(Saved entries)
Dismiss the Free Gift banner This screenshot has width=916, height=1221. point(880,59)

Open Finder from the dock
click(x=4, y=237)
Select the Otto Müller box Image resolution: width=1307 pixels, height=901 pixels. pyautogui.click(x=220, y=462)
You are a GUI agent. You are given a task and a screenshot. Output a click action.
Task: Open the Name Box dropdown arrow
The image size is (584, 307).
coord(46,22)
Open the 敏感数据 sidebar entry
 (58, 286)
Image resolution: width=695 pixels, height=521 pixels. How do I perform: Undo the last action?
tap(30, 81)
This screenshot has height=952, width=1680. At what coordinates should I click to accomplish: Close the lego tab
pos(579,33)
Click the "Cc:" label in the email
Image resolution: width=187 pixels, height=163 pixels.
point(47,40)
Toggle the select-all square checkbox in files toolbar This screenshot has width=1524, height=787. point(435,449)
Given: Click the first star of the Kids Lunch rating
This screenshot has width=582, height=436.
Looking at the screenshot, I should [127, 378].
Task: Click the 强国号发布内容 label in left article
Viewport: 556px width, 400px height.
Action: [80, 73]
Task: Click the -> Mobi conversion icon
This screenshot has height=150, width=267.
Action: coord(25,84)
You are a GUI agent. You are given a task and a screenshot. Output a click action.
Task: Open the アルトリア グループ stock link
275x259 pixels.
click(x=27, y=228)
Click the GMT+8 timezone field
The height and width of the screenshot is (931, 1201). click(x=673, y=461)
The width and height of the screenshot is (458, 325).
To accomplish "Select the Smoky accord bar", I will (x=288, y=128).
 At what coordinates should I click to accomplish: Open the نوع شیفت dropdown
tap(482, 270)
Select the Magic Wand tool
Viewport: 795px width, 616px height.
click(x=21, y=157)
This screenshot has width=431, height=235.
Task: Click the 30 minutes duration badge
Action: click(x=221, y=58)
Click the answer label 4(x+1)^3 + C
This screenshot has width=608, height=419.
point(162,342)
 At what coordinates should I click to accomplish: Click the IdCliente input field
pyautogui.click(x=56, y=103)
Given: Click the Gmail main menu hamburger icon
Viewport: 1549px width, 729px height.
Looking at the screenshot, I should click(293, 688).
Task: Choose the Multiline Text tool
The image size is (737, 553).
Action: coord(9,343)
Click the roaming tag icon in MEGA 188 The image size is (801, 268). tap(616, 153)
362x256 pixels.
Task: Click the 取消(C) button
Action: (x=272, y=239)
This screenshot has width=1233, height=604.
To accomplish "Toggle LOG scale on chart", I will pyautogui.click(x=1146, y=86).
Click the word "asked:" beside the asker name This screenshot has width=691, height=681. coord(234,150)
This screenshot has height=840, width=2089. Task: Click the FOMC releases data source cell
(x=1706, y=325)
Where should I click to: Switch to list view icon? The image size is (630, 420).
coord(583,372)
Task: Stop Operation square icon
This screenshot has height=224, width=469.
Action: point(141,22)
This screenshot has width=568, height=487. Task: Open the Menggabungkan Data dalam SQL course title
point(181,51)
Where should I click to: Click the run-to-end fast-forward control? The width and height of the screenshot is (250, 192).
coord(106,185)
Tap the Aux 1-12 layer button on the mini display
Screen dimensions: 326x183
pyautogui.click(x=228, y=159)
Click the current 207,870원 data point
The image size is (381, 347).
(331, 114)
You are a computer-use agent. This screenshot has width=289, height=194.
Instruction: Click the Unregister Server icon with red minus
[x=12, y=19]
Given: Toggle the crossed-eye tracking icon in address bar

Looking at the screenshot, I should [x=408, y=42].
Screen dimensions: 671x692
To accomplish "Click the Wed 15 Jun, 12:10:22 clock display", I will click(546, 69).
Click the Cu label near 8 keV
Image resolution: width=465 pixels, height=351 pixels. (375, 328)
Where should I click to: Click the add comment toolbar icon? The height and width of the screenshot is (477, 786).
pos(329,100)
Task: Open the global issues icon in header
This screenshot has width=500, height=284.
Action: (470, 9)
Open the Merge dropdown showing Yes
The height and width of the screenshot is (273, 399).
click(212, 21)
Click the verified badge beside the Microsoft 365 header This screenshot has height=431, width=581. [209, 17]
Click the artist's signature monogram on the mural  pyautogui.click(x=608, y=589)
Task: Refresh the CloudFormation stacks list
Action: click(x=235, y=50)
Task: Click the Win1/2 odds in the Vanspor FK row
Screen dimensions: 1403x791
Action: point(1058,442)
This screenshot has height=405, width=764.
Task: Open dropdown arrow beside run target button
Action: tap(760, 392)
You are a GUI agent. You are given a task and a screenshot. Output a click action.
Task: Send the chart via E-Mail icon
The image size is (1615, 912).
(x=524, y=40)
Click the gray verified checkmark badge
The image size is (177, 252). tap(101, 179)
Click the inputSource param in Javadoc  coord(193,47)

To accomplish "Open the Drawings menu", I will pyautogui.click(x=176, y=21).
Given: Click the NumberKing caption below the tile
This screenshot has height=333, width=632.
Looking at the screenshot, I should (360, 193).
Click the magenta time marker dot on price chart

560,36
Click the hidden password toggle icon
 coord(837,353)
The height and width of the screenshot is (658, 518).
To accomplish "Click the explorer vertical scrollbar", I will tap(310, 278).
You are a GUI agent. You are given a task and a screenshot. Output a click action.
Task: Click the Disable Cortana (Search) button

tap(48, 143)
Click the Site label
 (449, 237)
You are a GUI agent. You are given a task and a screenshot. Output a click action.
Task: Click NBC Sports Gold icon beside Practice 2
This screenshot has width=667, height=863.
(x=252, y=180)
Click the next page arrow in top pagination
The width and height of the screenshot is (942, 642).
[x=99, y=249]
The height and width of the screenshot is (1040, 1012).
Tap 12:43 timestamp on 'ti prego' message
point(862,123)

Required action
Copy out each line of the entries above that holds "menu".

Result
Given: Click the Gmail main menu hamburger icon
To accomplish "Open the Drawings menu", I will pyautogui.click(x=176, y=21).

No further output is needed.